→ **Assignment**
The answer is the exact text of every line from the one that contains "Noleggio escavatori: differenze" to the final line of the entries below, with pictures left out.

→ **Data to use**
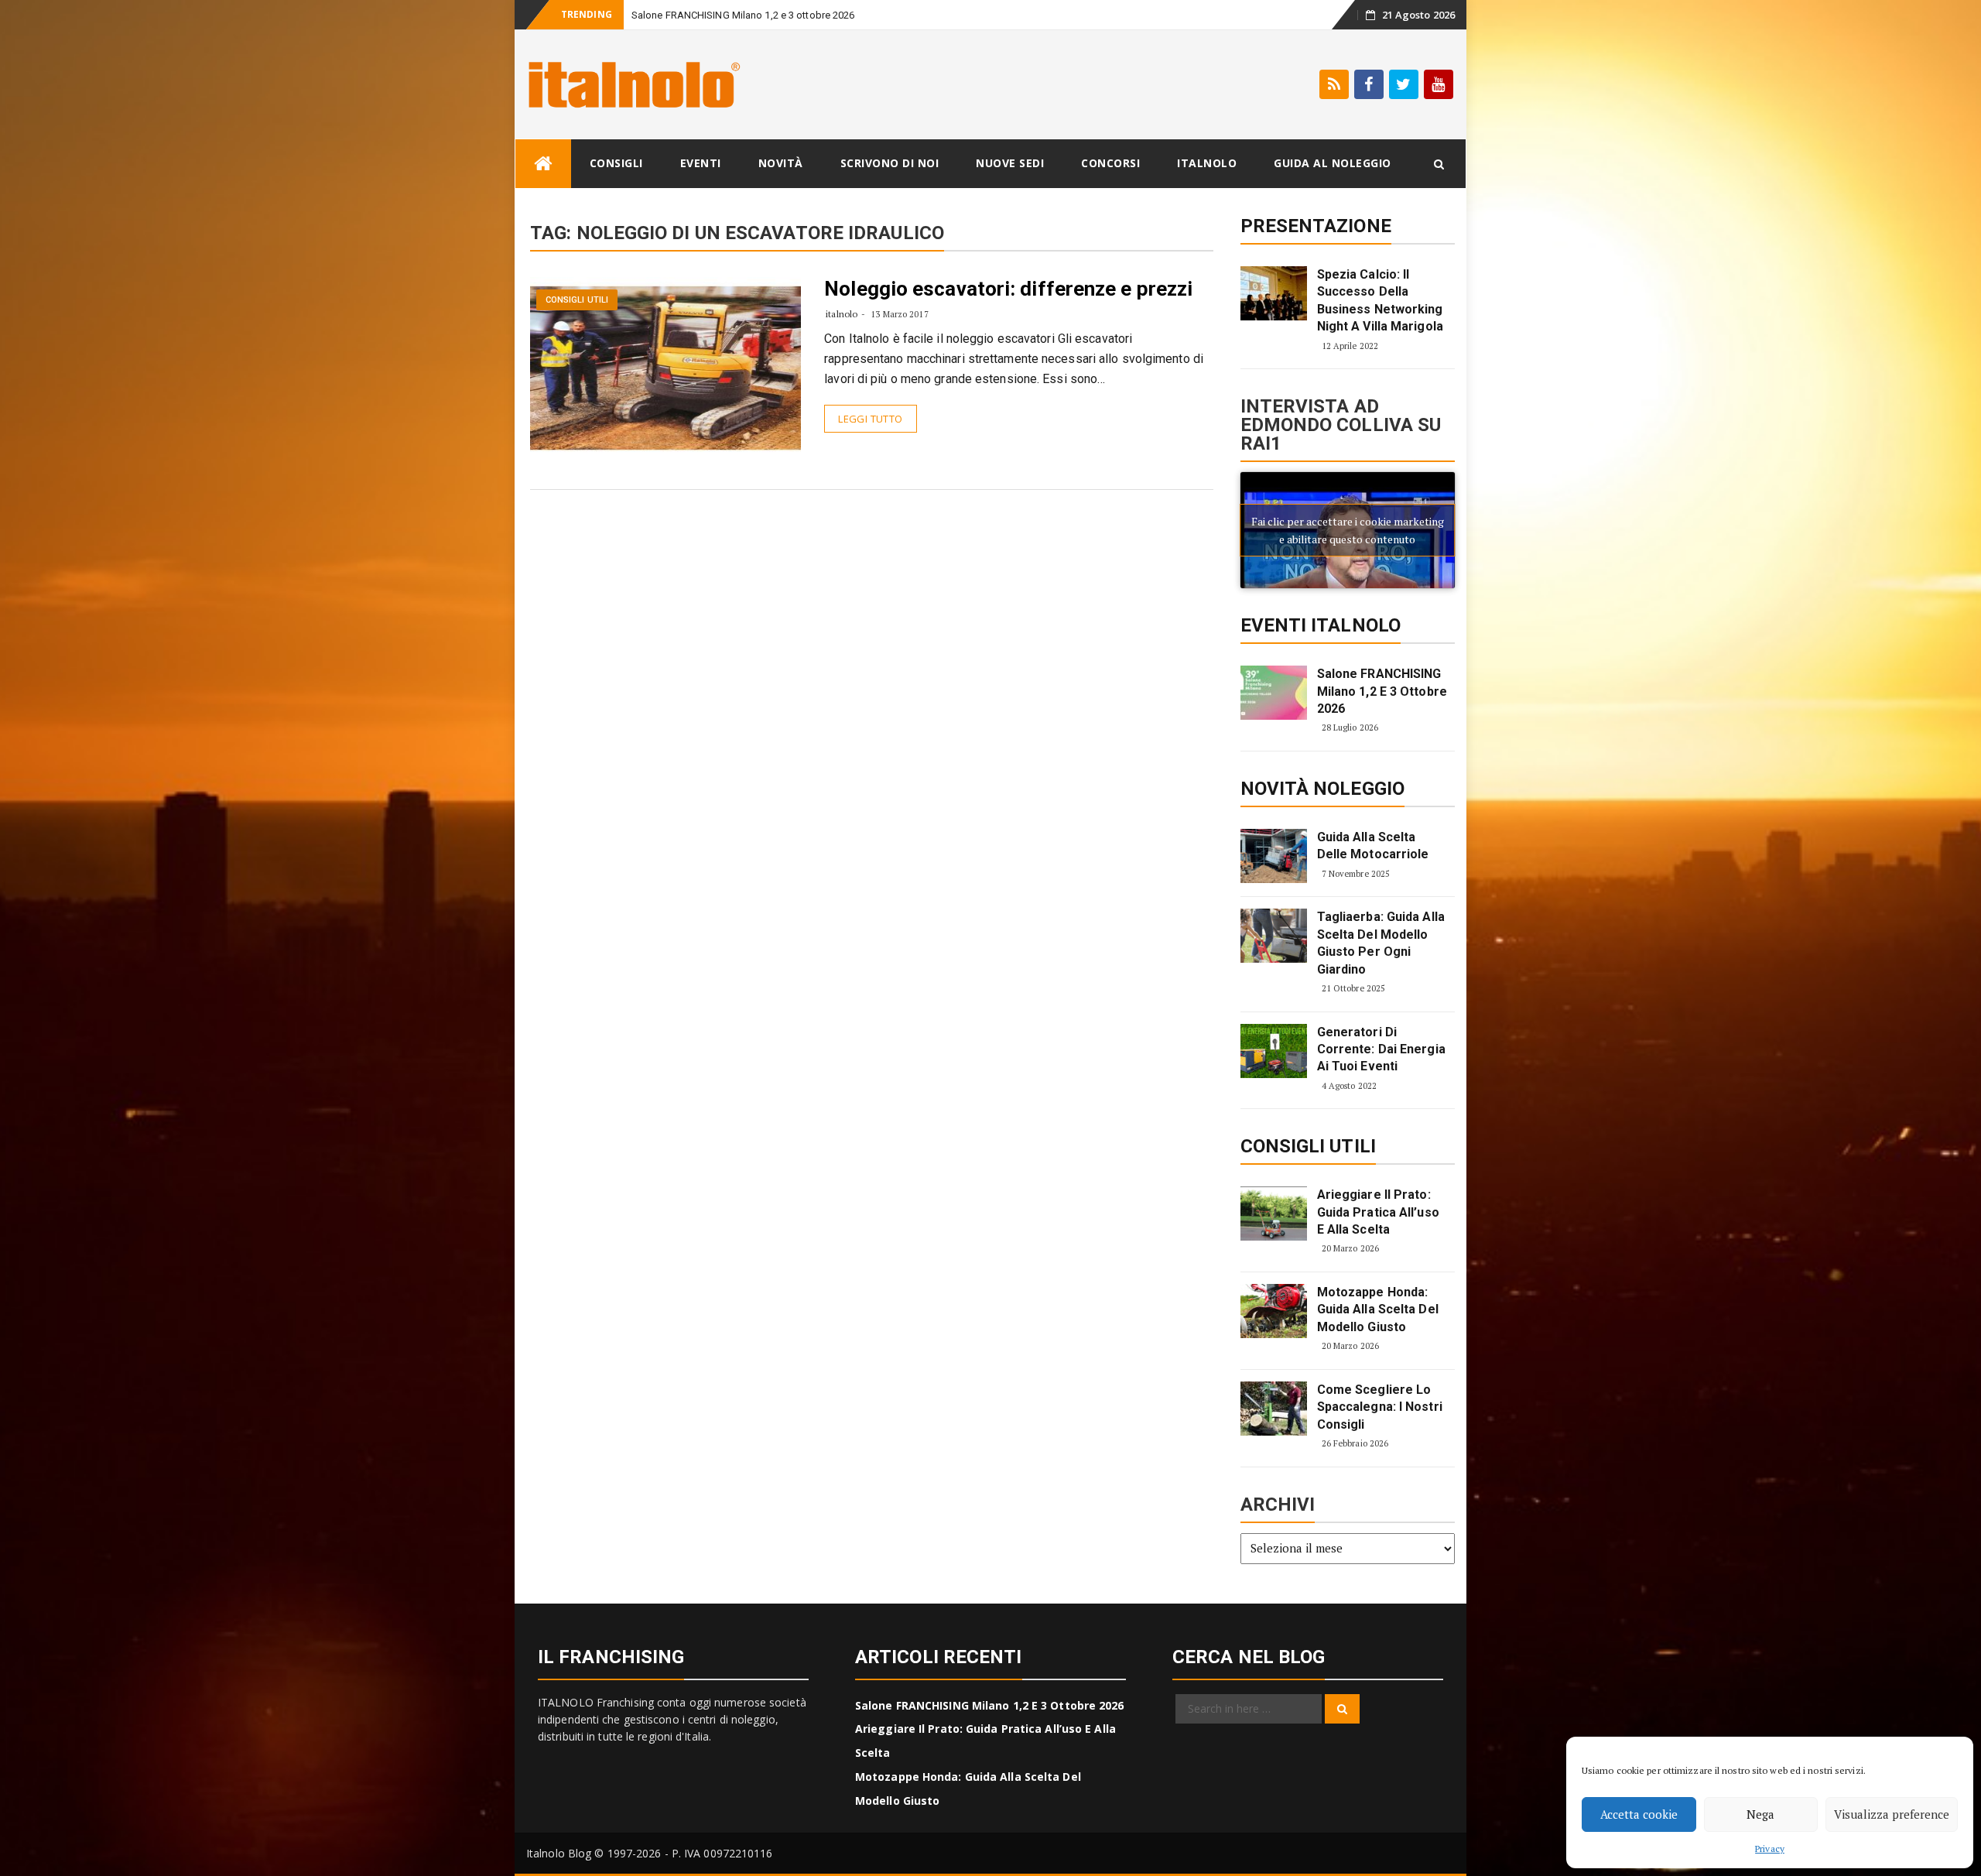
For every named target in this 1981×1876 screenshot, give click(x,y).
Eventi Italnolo (1320, 625)
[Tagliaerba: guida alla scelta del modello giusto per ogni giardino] (1273, 936)
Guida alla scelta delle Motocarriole (1373, 845)
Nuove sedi (1010, 163)
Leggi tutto (870, 419)
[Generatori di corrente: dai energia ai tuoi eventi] (1273, 1051)
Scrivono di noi (889, 163)
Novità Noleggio (1322, 788)
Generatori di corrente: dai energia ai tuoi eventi (1381, 1049)
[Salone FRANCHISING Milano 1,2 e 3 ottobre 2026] (1273, 693)
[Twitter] (1403, 84)
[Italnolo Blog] (543, 163)
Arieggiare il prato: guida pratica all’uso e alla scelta (1378, 1212)
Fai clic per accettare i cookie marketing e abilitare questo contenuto (1347, 530)
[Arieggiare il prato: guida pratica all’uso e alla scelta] (1273, 1213)
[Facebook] (1369, 84)
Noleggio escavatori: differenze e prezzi (1008, 288)
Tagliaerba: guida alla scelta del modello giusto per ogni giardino (1381, 942)
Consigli (616, 163)
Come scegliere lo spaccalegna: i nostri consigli (1379, 1407)
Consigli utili (577, 300)
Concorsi (1110, 163)
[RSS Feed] (1334, 84)
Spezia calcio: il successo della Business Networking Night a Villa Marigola (1380, 300)
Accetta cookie (1639, 1814)
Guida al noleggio (1332, 163)
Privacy (1769, 1848)
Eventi (700, 163)
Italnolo (1207, 163)
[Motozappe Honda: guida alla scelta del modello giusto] (1273, 1311)
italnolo (841, 314)
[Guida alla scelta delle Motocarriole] (1273, 856)
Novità (780, 163)
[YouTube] (1438, 84)
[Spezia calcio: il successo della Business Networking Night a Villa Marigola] (1273, 293)
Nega (1760, 1814)
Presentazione (1315, 226)
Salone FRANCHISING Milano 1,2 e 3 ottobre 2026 (743, 15)
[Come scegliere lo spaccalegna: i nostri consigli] (1273, 1408)
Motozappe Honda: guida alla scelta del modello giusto (1378, 1309)
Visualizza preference (1891, 1814)
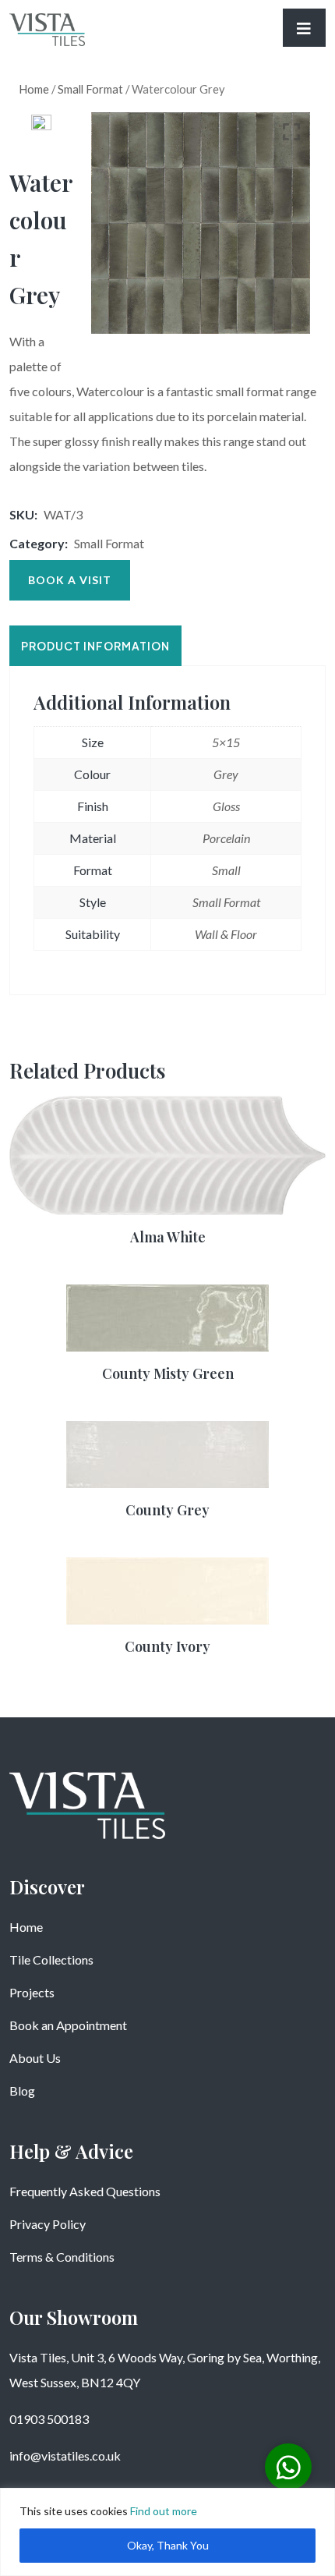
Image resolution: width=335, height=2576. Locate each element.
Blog (22, 2090)
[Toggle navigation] (304, 28)
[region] (167, 2532)
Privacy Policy (47, 2223)
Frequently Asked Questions (84, 2191)
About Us (35, 2057)
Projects (32, 1992)
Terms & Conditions (62, 2256)
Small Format (90, 89)
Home (34, 89)
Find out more (163, 2511)
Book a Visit (69, 579)
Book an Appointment (68, 2025)
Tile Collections (51, 1959)
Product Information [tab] (95, 646)
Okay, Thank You (168, 2545)
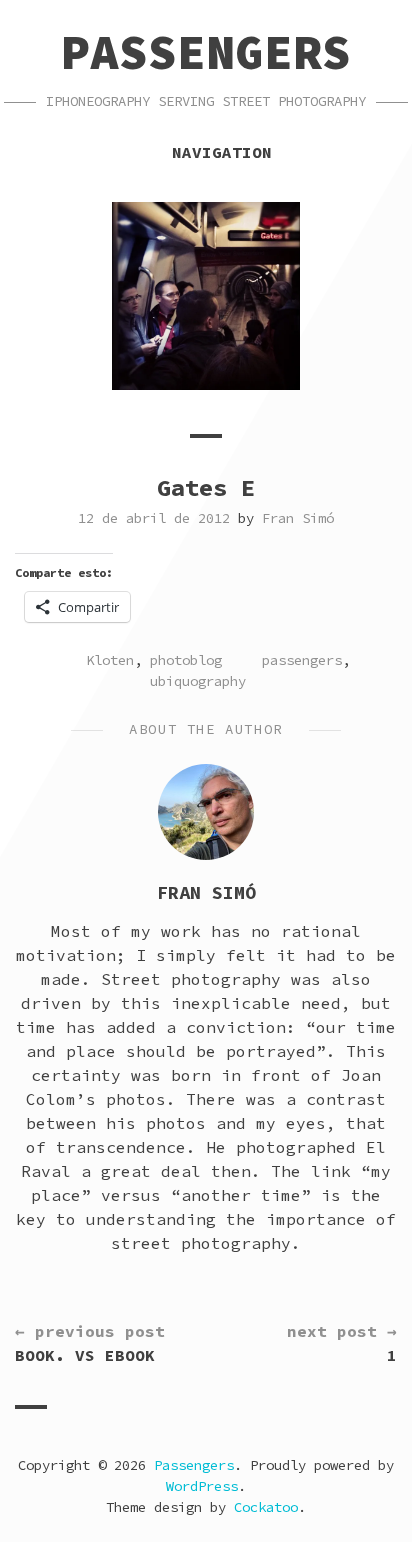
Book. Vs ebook (90, 1343)
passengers (302, 660)
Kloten (110, 660)
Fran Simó (298, 518)
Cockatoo (266, 1507)
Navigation (222, 152)
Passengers (206, 52)
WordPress (202, 1486)
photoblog (186, 660)
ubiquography (198, 681)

→ **Finished task**
Noleggio escavatori: differenze e prezzi (1008, 288)
Tagliaerba: guida alla scelta del modello giusto per ogni giardino (1381, 942)
Consigli (616, 163)
Come scegliere lo spaccalegna: i nostri consigli (1379, 1407)
Consigli utili (577, 300)
Concorsi (1110, 163)
[RSS Feed] (1334, 84)
Spezia calcio: il successo della Business Networking Night a Villa Marigola (1380, 300)
Accetta cookie (1639, 1814)
Guida al noleggio (1332, 163)
Privacy (1769, 1848)
Eventi (700, 163)
Italnolo (1207, 163)
[Motozappe Honda: guida alla scelta del modello giusto] (1273, 1311)
italnolo (841, 314)
[Guida alla scelta delle Motocarriole] (1273, 856)
Novità (780, 163)
[YouTube] (1438, 84)
[Spezia calcio: il successo della Business Networking Night a Villa Marigola] (1273, 293)
Nega (1760, 1814)
Presentazione (1315, 226)
Salone FRANCHISING Milano 1,2 e 3 ottobre 2026 (743, 15)
[Come scegliere lo spaccalegna: i nostri consigli] (1273, 1408)
Motozappe Honda: guida alla scelta del modello giusto (1378, 1309)
Visualizza preference (1891, 1814)
Image resolution: width=335, height=2576. Locate each element.
Blog (22, 2090)
[Toggle navigation] (304, 28)
[region] (167, 2532)
Privacy Policy (47, 2223)
Frequently Asked Questions (84, 2191)
About Us (35, 2057)
Projects (32, 1992)
Terms & Conditions (62, 2256)
Small Format (90, 89)
Home (34, 89)
Find out more (163, 2511)
Book a Visit (69, 579)
Book an Appointment (68, 2025)
Tile Collections (51, 1959)
Product Information [tab] (95, 646)
Okay, Thank You (168, 2545)
Book. Vs ebook (90, 1343)
passengers (302, 660)
Kloten (110, 660)
Fran Simó (298, 518)
Cockatoo (266, 1507)
Navigation (222, 152)
Passengers (206, 52)
WordPress (202, 1486)
photoblog (186, 660)
ubiquography (198, 681)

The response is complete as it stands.